-- Start Recorded information --
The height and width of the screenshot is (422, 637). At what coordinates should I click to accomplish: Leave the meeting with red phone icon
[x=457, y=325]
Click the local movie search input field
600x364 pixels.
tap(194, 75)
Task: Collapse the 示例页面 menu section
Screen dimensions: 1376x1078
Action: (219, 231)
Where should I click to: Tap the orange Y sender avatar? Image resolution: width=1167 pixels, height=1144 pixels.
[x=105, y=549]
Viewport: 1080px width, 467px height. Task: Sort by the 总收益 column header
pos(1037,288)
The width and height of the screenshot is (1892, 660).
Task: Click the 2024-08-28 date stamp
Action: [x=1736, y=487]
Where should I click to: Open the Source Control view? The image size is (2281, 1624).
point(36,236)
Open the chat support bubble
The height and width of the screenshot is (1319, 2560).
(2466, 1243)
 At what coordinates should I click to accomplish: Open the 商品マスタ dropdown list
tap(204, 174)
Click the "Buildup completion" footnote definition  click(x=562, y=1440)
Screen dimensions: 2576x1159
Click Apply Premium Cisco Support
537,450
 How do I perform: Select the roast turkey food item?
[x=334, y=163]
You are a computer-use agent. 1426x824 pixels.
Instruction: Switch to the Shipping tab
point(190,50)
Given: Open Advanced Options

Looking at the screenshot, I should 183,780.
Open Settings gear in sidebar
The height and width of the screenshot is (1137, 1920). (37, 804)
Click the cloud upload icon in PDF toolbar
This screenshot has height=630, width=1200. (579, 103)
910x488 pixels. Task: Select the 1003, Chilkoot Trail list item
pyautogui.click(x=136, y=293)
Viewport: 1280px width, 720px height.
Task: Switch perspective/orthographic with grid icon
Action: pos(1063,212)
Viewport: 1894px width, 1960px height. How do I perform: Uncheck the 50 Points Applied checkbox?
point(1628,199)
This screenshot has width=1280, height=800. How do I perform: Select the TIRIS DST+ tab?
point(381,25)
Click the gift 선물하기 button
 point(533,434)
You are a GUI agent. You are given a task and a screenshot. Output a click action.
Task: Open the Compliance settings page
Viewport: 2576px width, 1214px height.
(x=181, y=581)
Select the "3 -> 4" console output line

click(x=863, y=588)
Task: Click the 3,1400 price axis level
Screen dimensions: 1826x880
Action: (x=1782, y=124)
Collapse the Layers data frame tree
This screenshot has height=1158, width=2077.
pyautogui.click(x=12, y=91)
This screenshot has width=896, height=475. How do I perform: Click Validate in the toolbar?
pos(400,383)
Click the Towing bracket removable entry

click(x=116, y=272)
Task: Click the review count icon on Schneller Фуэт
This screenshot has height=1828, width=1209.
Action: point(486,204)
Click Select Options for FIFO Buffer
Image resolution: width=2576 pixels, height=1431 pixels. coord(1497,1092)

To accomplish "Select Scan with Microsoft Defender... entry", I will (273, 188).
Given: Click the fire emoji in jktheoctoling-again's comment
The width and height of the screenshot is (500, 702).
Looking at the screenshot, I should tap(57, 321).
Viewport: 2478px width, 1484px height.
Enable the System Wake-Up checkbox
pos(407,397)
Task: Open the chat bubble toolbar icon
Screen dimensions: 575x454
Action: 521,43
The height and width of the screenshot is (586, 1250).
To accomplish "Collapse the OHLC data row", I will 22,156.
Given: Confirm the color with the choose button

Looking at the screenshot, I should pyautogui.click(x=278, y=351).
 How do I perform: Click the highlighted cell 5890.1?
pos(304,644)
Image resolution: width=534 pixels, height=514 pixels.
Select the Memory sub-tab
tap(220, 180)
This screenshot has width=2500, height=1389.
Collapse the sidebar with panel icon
-- End Recorded information --
(Exercise details) Update the part of the records that opens with the line containing "Task: Click the 3,1400 price axis level" and closes with the line containing "tap(220, 180)" by replacing "Collapse" with "Expand" and leaving everything else unchanged.

(Exercise result)
Task: Click the 3,1400 price axis level
Screen dimensions: 1826x880
Action: (x=1782, y=124)
Expand the Layers data frame tree
This screenshot has height=1158, width=2077.
pyautogui.click(x=12, y=91)
This screenshot has width=896, height=475. How do I perform: Click Validate in the toolbar?
pos(400,383)
Click the Towing bracket removable entry

click(x=116, y=272)
Task: Click the review count icon on Schneller Фуэт
This screenshot has height=1828, width=1209.
Action: point(486,204)
Click Select Options for FIFO Buffer
Image resolution: width=2576 pixels, height=1431 pixels. coord(1497,1092)

To accomplish "Select Scan with Microsoft Defender... entry", I will (273, 188).
Given: Click the fire emoji in jktheoctoling-again's comment
The width and height of the screenshot is (500, 702).
Looking at the screenshot, I should tap(57, 321).
Viewport: 2478px width, 1484px height.
Enable the System Wake-Up checkbox
pos(407,397)
Task: Open the chat bubble toolbar icon
Screen dimensions: 575x454
Action: 521,43
The height and width of the screenshot is (586, 1250).
To accomplish "Expand the OHLC data row", I will 22,156.
Given: Confirm the color with the choose button

Looking at the screenshot, I should pyautogui.click(x=278, y=351).
 How do I perform: Click the highlighted cell 5890.1?
pos(304,644)
Image resolution: width=534 pixels, height=514 pixels.
Select the Memory sub-tab
tap(220, 180)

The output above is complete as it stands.